Rewrite the part of the cholera report starting at "Associated Press" and ending at "the waterborne disease.", putting "Relief agencies" in place of "Aid groups".

*Given text*
┄┄┄┄┄┄┄┄┄┄┄┄┄┄┄┄┄┄┄┄
Official: Cholera outbreak is easing


Associated Press

PORT-AU-PRINCE, Haiti

A cholera outbreak showed signs of easing Monday after killing more than 250 people in a sweep through rural Haiti, but experts warned that the earthquake-devastated country’s first bout with the disease in decades is far from over.

Aid groups were joining the government in a race to purify water and warn people throughout the countryside and the capital, Port-au-Prince, where the Jan. 12 earthquake left more than a million survivors in squalid stick-and-tarp camps that are ripe for the waterborne disease.

“The worst part is over, but you can always have a new spike of cholera,” said Health Ministry Director Gabriel Timothee. He said the situation is beginning to stabilize with only six new deaths reported since Sunday.

Haiti, which had not suffered a cholera outbreak in at least 50 years, is the latest developing country to be afflicted by the disease that sickens an estimated 3 million to 5 million people a year and kills 100,000.

It is common in regions such as the Indian subcontinent and sub-Saharan Africa — an outbreak in Nigeria this year killed at least 1,500 people, according to the United Nations — but it has been rare in industrialized nations for the past 100 years.

The disease, spread through feces-contaminated drinking water or food, leads to vomiting and watery diarrhea which, if not treated, can kill a person within hours. It is preventable with clean water and sanitation, but both can be hard to find in corners of the Western Hemisphere’s poorest country.
┄┄┄┄┄┄┄┄┄┄┄┄┄┄┄┄┄┄┄┄
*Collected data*
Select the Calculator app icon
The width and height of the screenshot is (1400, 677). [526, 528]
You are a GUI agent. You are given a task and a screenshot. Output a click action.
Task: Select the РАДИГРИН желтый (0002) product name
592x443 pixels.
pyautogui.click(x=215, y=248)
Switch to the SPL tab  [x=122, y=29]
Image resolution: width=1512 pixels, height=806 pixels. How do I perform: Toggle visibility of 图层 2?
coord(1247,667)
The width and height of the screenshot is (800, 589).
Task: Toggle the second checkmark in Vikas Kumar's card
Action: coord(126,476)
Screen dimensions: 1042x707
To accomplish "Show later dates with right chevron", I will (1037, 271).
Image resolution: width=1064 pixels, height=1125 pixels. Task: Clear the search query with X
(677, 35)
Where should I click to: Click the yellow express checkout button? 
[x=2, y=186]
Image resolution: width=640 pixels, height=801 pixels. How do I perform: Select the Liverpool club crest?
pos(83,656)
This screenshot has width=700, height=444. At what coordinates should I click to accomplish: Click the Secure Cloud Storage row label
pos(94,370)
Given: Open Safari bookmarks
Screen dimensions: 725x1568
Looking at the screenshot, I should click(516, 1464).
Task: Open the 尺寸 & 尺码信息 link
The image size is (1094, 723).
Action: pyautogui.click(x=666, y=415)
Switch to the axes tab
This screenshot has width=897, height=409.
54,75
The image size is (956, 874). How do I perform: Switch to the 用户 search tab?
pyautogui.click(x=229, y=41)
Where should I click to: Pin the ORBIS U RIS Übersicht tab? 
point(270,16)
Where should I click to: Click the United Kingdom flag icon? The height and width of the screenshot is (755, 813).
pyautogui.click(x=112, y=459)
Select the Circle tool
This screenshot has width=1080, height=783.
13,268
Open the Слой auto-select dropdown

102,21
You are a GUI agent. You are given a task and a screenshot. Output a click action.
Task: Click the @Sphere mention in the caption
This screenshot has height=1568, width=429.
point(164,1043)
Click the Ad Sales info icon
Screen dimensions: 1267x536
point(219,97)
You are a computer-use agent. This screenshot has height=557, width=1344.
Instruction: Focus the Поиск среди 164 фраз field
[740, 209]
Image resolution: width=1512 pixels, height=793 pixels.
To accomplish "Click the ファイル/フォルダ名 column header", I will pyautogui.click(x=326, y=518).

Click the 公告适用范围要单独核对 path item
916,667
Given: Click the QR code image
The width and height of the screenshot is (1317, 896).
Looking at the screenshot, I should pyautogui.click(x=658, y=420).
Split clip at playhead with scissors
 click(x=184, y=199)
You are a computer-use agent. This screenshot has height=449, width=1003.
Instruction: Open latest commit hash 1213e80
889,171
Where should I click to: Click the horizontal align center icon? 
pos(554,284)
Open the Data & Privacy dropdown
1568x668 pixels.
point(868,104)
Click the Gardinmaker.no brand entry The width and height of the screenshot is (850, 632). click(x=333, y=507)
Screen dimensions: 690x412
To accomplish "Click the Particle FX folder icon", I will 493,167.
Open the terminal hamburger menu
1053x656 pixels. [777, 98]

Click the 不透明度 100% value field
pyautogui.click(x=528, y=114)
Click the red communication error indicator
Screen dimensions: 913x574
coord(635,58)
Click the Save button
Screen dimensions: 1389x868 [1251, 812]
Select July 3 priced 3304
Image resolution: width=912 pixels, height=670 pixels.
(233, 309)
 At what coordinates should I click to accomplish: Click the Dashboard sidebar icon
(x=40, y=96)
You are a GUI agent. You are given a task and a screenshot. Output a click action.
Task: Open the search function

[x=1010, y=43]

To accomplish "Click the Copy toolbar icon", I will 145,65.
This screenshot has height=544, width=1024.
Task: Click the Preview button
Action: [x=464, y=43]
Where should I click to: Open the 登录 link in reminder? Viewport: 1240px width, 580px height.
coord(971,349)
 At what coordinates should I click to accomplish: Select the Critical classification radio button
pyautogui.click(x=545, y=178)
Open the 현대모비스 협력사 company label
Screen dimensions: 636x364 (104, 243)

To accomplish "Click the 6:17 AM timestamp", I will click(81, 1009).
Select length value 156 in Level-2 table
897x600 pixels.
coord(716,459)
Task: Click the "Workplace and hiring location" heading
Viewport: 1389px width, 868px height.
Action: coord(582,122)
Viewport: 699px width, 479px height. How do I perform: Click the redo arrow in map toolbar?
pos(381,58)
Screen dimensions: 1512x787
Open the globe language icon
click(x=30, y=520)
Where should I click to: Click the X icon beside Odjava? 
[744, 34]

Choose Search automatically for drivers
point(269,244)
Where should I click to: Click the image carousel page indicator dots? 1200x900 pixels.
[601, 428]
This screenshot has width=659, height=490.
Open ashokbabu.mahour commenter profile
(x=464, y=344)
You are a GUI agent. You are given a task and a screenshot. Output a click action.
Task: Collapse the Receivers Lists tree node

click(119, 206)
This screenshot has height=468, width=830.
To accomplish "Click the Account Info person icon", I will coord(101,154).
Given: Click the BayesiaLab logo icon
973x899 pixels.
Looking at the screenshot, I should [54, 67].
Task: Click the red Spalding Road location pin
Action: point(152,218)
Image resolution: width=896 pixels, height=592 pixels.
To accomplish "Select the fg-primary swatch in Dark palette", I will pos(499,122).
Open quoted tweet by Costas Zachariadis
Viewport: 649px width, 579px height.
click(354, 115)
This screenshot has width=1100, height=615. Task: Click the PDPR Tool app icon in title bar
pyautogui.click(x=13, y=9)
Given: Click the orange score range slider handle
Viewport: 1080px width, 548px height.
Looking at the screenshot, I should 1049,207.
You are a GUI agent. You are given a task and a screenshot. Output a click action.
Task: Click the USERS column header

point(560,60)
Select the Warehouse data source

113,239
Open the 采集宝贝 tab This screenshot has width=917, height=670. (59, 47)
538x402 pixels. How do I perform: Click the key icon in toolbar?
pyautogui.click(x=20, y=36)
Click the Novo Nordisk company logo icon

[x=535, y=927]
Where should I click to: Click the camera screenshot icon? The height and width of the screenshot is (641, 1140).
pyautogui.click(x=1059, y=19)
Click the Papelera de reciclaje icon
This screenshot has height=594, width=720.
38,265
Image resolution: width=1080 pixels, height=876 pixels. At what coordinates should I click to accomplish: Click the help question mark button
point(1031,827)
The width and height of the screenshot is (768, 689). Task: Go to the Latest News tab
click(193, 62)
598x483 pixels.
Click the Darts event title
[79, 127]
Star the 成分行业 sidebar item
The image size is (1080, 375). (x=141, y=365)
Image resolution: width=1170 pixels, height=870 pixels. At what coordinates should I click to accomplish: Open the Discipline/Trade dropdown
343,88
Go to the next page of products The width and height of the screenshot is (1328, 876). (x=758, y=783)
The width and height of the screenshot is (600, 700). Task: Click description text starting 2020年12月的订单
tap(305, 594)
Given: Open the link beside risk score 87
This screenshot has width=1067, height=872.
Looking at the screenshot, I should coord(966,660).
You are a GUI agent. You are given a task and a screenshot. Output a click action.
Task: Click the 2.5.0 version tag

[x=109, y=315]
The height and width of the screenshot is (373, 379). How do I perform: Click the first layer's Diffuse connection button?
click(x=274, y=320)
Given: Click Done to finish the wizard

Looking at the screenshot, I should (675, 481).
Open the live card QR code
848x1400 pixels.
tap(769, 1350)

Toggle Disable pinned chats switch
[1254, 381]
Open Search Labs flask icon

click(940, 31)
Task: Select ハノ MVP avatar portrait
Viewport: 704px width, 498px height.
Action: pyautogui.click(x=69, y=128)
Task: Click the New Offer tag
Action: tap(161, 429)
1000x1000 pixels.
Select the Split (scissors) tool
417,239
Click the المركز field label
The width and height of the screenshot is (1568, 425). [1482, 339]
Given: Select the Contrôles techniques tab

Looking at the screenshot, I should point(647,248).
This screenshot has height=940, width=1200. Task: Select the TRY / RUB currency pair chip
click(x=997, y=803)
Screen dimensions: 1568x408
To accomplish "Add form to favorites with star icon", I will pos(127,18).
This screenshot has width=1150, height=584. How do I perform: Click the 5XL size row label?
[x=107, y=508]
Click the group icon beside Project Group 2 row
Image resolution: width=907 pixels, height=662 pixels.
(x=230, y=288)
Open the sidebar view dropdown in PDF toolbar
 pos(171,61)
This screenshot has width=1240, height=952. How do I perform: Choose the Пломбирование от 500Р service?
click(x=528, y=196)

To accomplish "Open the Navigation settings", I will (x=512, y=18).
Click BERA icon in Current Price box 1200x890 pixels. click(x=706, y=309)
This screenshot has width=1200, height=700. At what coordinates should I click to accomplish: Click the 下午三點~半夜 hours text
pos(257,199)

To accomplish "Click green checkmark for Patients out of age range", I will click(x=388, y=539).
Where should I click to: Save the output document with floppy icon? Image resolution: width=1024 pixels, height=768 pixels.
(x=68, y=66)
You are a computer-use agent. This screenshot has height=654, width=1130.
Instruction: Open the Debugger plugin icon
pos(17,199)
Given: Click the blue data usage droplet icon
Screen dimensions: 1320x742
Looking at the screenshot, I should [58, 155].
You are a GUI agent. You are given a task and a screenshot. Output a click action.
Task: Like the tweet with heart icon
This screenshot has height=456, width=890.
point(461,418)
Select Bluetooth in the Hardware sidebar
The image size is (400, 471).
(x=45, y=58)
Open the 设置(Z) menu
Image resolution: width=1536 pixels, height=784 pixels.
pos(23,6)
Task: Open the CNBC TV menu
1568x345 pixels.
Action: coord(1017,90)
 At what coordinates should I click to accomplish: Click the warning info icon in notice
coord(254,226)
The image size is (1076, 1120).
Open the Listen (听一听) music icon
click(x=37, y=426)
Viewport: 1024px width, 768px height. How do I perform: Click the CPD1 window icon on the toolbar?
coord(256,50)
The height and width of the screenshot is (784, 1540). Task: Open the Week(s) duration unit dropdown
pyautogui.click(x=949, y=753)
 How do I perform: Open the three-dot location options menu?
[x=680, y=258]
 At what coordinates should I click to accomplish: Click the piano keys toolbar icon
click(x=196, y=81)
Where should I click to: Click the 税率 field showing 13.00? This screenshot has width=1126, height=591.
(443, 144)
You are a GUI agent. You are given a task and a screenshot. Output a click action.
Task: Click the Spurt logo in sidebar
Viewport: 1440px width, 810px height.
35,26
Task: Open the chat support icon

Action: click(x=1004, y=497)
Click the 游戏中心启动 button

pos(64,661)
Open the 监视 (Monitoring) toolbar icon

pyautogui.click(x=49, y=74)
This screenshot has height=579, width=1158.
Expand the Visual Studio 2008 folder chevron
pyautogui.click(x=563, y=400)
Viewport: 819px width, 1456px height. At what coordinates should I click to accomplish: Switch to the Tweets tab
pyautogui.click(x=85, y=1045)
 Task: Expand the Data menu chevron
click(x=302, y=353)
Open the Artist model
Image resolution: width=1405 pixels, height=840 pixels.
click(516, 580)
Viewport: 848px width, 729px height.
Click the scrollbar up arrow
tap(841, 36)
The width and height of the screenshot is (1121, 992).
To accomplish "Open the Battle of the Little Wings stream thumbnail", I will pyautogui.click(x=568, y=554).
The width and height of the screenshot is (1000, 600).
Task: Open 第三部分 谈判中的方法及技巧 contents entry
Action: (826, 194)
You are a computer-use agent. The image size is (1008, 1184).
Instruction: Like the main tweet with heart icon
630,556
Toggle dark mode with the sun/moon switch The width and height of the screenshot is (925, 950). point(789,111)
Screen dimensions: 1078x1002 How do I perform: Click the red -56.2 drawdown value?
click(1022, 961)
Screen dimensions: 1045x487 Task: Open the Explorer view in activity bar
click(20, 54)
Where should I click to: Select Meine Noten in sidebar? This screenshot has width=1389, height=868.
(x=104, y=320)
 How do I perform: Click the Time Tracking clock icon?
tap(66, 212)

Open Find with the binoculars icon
┄┄┄┄┄┄┄┄┄┄┄┄┄┄┄┄┄┄┄┄
*Output of the exercise*
Associated Press

PORT-AU-PRINCE, Haiti

A cholera outbreak showed signs of easing Monday after killing more than 250 people in a sweep through rural Haiti, but experts warned that the earthquake-devastated country’s first bout with the disease in decades is far from over.

Relief agencies were joining the government in a race to purify water and warn people throughout the countryside and the capital, Port-au-Prince, where the Jan. 12 earthquake left more than a million survivors in squalid stick-and-tarp camps that are ripe for the waterborne disease.